Sheneen McClain has the power to stop people from using her son’s image or his dying pleas to make money, said Aaron P. Bradford, one of his lawyers. “A grieving family has the right to control how the image or likeness of their lost family member is used by others for profit. ”
Johannes, who created the portrait of Elijah McClain, said she tried to contact Sheneen McClain via a private message on Twitter. But she said she never heard back from Sheneen McClain, who likely missed the post as she was inundated with many more requests in the summer of 2020, when her son’s death took hold. started to be re-examined during the Black Lives Matter protests in Denver. This year, policy changes, criminal charges against the police and paramedics involved and a $ 15 million settlement for McClain’s family have drawn even more attention to the 23-year-old’s death.
On Tuesday, Johannes said she covered Elijah McClain’s portrait until it can be permanently retired, once the quilt is in her possession in February. She also deleted her entry from the organization’s list. online database of biographies and photos of people commemorated by the quilt.
“Honestly, I feel bad,” Johannes said. “At the end of the day, we don’t want to hurt her anymore,” she said of Elijah McClain’s mother.
Johannes, who also painted portraits of Breonna Taylor and Brayla Stone, now working to find places to display the quilts in each of the states where the people in the portraits lived.
“We would love for the quilts to eventually make it to Colorado,” Johannes said.
The two quilts – one consisting of 48 portraits and the other containing 68 – have so far been exhibited in Mississippi and South Carolina, and will then move to New Jersey and then to Iowa. The quilts remain at each host site for one or two months. The duvets are reserved until April. Schools, museums, art galleries, cultural centers and other establishments wishing to welcome them, free of charge, can contact the organizers via the Stitch Their Names Memorial Project website, Johannes said.
When Johannes embarked on the memorial project last year, she had no idea that hundreds of embroiderers would come to help support the mission.

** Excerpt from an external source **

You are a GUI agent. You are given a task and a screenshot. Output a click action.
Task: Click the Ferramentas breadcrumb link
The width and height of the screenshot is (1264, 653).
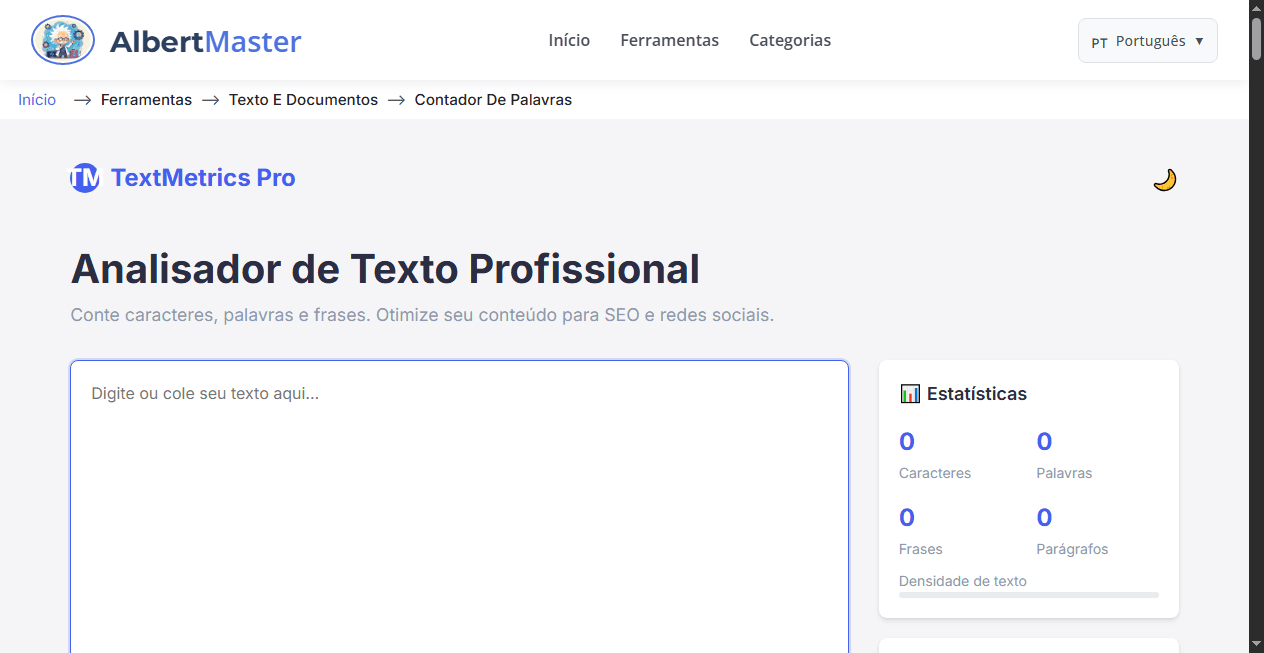pyautogui.click(x=146, y=99)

Johannes, a high school math teacher in Oregon, said she stopped the project once 116 profiles were created, so the quilts could be shipped comfortably across the United States, although she said she recognized that the project included only a small fraction of the blacks killed. by police, racism, bigotry and other forms of hatred.

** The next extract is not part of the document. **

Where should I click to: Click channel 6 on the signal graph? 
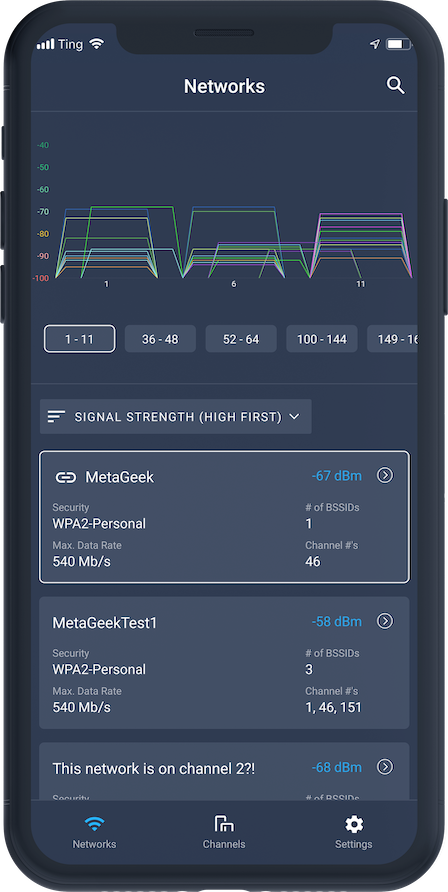click(x=234, y=284)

The Stitch Their Names Memorial Project in some ways echoes the Names Project AIDS Memorial Quilt, designed in November 1985 by Cleve Jones, a gay rights activist in San Francisco who sought to commemorate those who died of AIDS.
The AIDS Memorial Quilt was first unveiled more than 30 years ago on the National Mall, with 1,920 signs, a small fraction of the more than 20,000 Americans who had already died of AIDS. In 2016, the duvet had increased to 54 tonnes, including around 50,000 panels dedicated to more than 105,000 people, according to the national aids memorial and a Washington Post article written by Jones.
The quilts for the Stitch Their Names Memorial Project were not designed with the AIDS Memorial Quilt in mind, Johannes said.
Once the two contemporary quilts make their way to all 30 states, Johannes hopes to find them a permanent home.
“I don’t want them just in a closet somewhere,” she said in a recent phone interview. “But I want them to live somewhere permanently, or with someone they have meaning for, and where they can maybe be displayed permanently.”